== EXCERPT TO READ ==
B4A Library SpeechToText - Continuous Offline Voice Recognition

Biswajit · Oct 5, 2021

This is a wrapper of Acephei VOSK , With this, you can add continuous offline speech recognition feature to your application,

NOTE:

As it works offline the app should be complied with the voice model. It will increase the app size by 30-40Mb.
The accuracy depends on the voice model. You can train your own voice model. For more details check the models download link below.
Remember to add RECORD_AUDIO permission.

How to use:

Download the required voice model from here.
Change the file name to a simple one like "model.zip"
Copy it to the Files folder of your project.
Now to use that model check the attached example.

SpeechToText

Author: @Biswajit
Version: 1.5

SpeechToText
- Events:
  - Error (message As String)
  - FinalResult (text As String)
  - MicrophoneBuffer (buffer() As Byte)
  - PartialResult (text As String)
  - Paused (paused As Boolean)
  - ReadyToListen
  - ReadyToListenEx new
  - ReadyToRead
  - Restarted
  - Result (text As String)
- Fields:
  - sampleRate As Int
    Default 16000
- Functions:
  - cancel As Boolean
    Cancel microphone recognition. Do not post any new events, simply cancel processing.
    Does nothing if recognition is not active.
    Return type: @return:true if recognition was actually stopped
  - FeedExternalBuffer (ExBuffer As Byte()) new
    For recognizing the external audio buffer, feed the buffer here.
    ExBuffer: The external audio byte buffer.
  - Initialize (eventName As String, modelPath As String)
    Initialize the object.
    eventName: The event name prefix.
    modelPath: The model folder path.
  - pause (pause As Boolean)
    Pause microphone recognition.
    pause: Pass true to pause and false to continue.
  - prepareAudioFile (audioPath As String, predefinedWords As String)
    Prepare the audio file for recognition. On success Eventname_ReadyToRead event will be raised.
    Call startReading to start reading the file.
    audioPath: Audio file path.
    predefinedWords: Add some predefined words/phrase as JSON string. Can be blank.
  - prepareListenerEx (predefinedWords As String) new
    Prepare the listener for external audio buffer. On success Eventname_ReadyToListenEx event will be raised.
    Call startListeningEx to start listening.
    predefinedWords: Add some predefined words/phrase as JSON string. Can be blank.
  - prepareMicrophone (predefinedWords As String)
    Prepare the microphone for listening. On success Eventname_ReadyToListen event will be raised.
    Call startListening to start listening.
    predefinedWords: Add some predefined words/phrase as JSON string. Can be blank.
  - reset
    Resets microphone recognizer in a thread, starts microphone recognition over again
  - shutdown
    Shutdown the microphone recognizer and release the recorder.

== AVAILABLE DATA ==
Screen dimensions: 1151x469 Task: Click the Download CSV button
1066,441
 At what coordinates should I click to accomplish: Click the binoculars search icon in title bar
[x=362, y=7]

== SET PROBLEM 1 ==
According to the SpeechToText library post, how much does including the voice model add to the app's size?
== SET PROBLEM 2 ==
Continue the SpeechToText library post, starting right after its last line.
The listing above comes from a different source than the SpeechToText library post.

== FINAL ANSWER 1 ==
It adds 30-40 MB.

== FINAL ANSWER 2 ==
    Call this on activity or service closing event.
  - startListening (timeout As Int) As Boolean
    Starts microphone recognition. After specified timeout listening stops and the
    endOfSpeech signals about that. Does nothing if recognition is active.
    timeout: timeout in milliseconds to listen. -1 = infinite;
    Return type: @return:true if recognition was actually started
  - startListeningEx As Boolean new
    Starts external audio buffer recognition.
    Return type: @return:true if recognition was actually started
  - startReading (timeout As Int) As Boolean
    Starts file recognition. After specified timeout listening stops and the
    endOfSpeech signals about that. Does nothing if recognition is active.
    timeout: timeout in milliseconds to listen. -1 = infinite;
    Return type: @return:true if recognition was actually started
  - stop As Boolean
    Stops microphone/file recognition. Listener should receive final result if there is
    any. Does nothing if recognition is not active.
    Call this on activity or service closing event.
    Return type: @return:true if recognition was actually stopped

Downloads:

Update:

Version 1.1:
1. Added audio file to text functionality. (For now only WAV format is supported)
2. Added predefined word/phrase detection functionality.
3. Merged startListening and startListening2 together. Pass -1 for continuous recognition.
Version 1.2:
1. Added MicrophoneBuffer event where you will receive the microphone audio buffer while using voice recognition.
Version 1.3:
1. Added method to change the sampling rate.
Version 1.4:
1. Fixed the app crashing issue while calling shutdown without stating the recognizer
Version 1.5:
1. Added option to feed external audio buffer. Instead of using the internal audio recorder you can feed external audio buffer from another audio source.
  (Check the latest example project)
2. Updated VOSK and JNA library. (Please delete old dependencies before coping the new ones.)

If you like my work, please donate. Your donations will encourage me to add more features in the future.

Biswajit · May 28, 2022

Adamdam said:
Can I feed Youtube URL as input file instead of wav file ??

No. The SDK only supports WAV files. You can download the youtube audio and convert it to WAV format and pass it.

Adamdam said:
to make off-line speech-to-text.

This is an offline speech to text SDK you do not need an internet connection.

JohnC · Oct 6, 2022

Just tried the sound+record feature of the demo - works great!

Sending you a well-earned donation!

JohnC · Oct 7, 2022

I increased the audiostreamer bitrate from 16000 to 22050, but when I play back the audio it sounds like mickey mouse (plays too fast):

B4X:

   'player.Initialize("player",16000,True,16,player.VOLUME_MUSIC)
    player.Initialize("player",22050,True,16,player.VOLUME_MUSIC)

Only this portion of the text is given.